Yo, que no soy historiador, me conmuevo con algunas de esas narraciones, y más me inclino a recogerlas con amor que a rechazarlas despectivo diciendo sin más que son mentira, con severidad implacable de Dracón. Oi esas narraciones en los lejanos días de la escuela primaria. Después de leernos en el "Corazón, diario de un niño", de Amicis, aquellos cuentos transidos de fervor patriótico: "El Tamborcillo Sardo", "El Pequeño Vigía Lombardo", nuestro maestro de sexto año, el profesor César González Carielo, de mi escuela Anexa a la Normal, tan joven, tan bueno, tan querido, tan malogrado porque murió en aquellas vacaciones después de terminar el curso con nosotros, nos contaba las historias insurgentes del Pípila, de Juan Cureña, del Niño Artillero, y para nosotros, que amábamos a México con amor de niño -como deberíamos amarlo ahora- sus relatos nos sonaban igual que cantar de gesta, y nos conmovían, y nos hacían sentirnos orgullosos de pertenecer a una estirpe que había dado hombres, mujeres y niños como aquéllos. 
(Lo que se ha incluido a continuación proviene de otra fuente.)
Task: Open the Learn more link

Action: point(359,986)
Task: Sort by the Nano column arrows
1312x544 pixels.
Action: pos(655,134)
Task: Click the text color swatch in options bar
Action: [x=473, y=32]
    Pródigo en narraciones de ese tipo es Bustamante. Luego de hablar de aquel soldado Cureña y de preguntar con arrebato entusiasmado: 'Tenía virtudes este soldado? ¿Habría hecho más un legionario de César, de los de su favorita décima legión?", don Carlos María nos cuenta otro portento. Leamos: "... Al pasar Rayón por la hacienda de Tlacotes, la dueña de ella, que lo hospedó, le dijo: `Señor, tras de usted viene ya el señor Calleja, y precisamente se ha de hospedar en esta casa. Yo haré que duerma en esta recámara. Hágame usted favor de que coloquemos en este rincón dos cajones de pólvora, que yo le prometo que cuando esté durmiendo, como dueña de la casa entraré y le prenderé fuego a la mina, aunque vuele yo juntamente con él'. Rayón no quiso condescender a tan extraordinaria y exótica solicitud, que conoció salía del fondo de su corazón...".